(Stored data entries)
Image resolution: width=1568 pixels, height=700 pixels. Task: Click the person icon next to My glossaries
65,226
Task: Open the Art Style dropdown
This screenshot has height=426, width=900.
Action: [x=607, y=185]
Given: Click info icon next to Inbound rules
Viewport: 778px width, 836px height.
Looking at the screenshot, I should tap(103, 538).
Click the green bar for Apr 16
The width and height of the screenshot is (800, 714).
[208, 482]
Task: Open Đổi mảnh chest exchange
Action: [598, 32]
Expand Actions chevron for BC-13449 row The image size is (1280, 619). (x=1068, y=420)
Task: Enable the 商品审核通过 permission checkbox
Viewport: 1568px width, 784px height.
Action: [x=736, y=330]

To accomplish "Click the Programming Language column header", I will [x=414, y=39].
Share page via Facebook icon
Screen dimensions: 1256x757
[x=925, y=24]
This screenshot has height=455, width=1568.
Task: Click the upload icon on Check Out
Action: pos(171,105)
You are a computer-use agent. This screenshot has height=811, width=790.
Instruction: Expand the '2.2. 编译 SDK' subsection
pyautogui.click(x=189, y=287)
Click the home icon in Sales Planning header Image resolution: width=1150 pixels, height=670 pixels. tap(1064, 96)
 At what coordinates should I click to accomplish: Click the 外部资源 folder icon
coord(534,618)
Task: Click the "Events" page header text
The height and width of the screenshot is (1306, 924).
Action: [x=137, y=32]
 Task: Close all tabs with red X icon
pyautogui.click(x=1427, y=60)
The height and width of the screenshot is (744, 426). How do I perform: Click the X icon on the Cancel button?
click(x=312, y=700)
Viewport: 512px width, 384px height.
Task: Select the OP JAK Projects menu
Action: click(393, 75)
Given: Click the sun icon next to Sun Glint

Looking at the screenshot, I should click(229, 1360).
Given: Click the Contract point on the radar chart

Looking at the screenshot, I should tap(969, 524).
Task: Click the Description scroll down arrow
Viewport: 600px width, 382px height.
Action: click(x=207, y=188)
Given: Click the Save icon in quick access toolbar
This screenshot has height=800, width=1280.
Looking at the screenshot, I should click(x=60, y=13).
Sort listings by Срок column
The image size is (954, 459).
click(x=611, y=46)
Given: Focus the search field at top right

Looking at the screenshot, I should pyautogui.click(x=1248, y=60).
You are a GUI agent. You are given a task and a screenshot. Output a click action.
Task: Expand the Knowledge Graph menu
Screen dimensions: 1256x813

• WHAT YOU SHOULD DO
Once a line of the records is found to contain "agent", copy it out.

• WRITTEN RESPONSE
You are a computer-use agent. This screenshot has height=811, width=790.
You are a GUI agent. You are given a task and a screenshot. Output a click action.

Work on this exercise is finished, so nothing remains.